▶ [ENTRIES SHOWN]:
+ + + +

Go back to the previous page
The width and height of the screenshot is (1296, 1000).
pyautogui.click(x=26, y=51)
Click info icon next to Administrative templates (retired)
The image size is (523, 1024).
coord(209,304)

+ + + +

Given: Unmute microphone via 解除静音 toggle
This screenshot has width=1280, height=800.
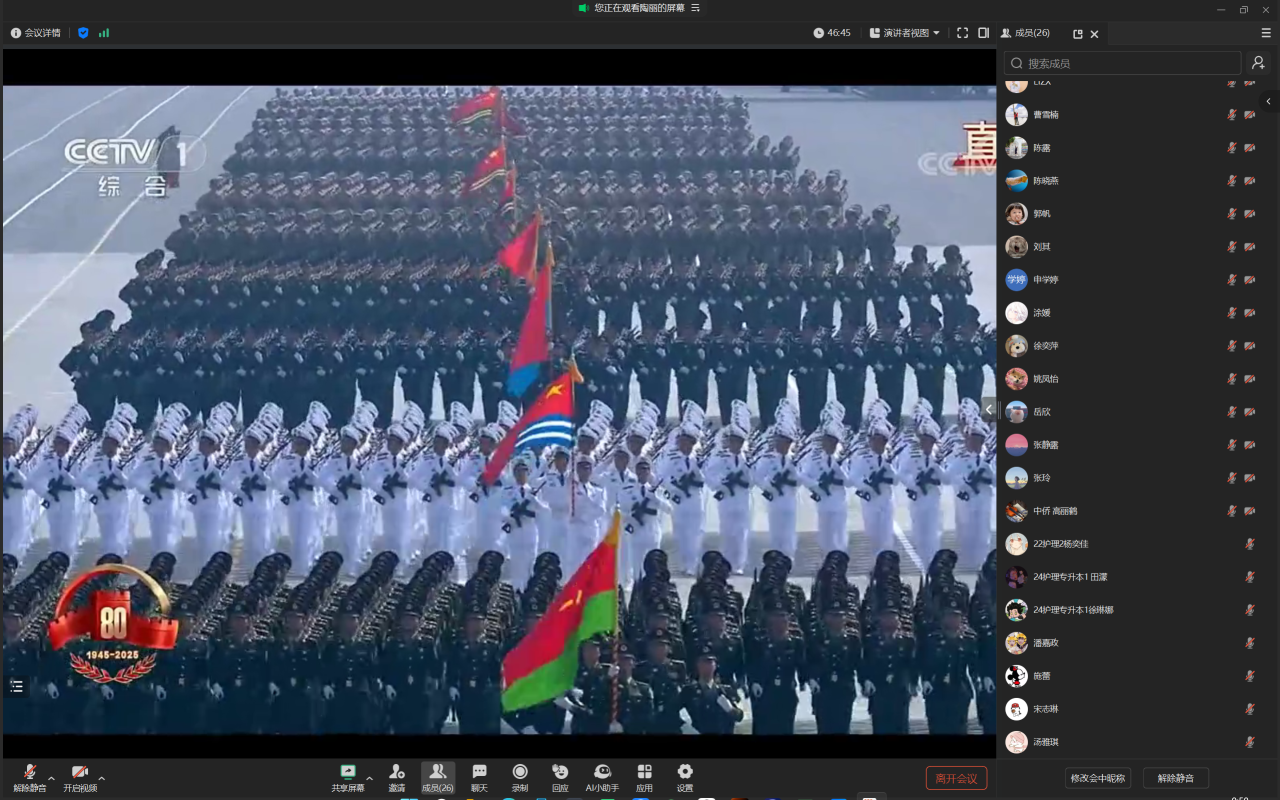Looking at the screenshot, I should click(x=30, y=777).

+ + + +

▶ [WHAT NEEDS TO BE DONE]:
Please render the lines of the items starting at the line containing "Given: Unmute microphone via 解除静音 toggle" and ending at the line containing "Looking at the" as a Markdown table with the columns Row and Text, one numbered row per line and no blank lines. Leave the pictures out.

▶ [ANSWER TO THIS TASK]:
| Row | Text |
|---|---|
| 1 | Given: Unmute microphone via 解除静音 toggle |
| 2 | This screenshot has width=1280, height=800. |
| 3 | Looking at the screenshot, I should click(x=30, y=777). |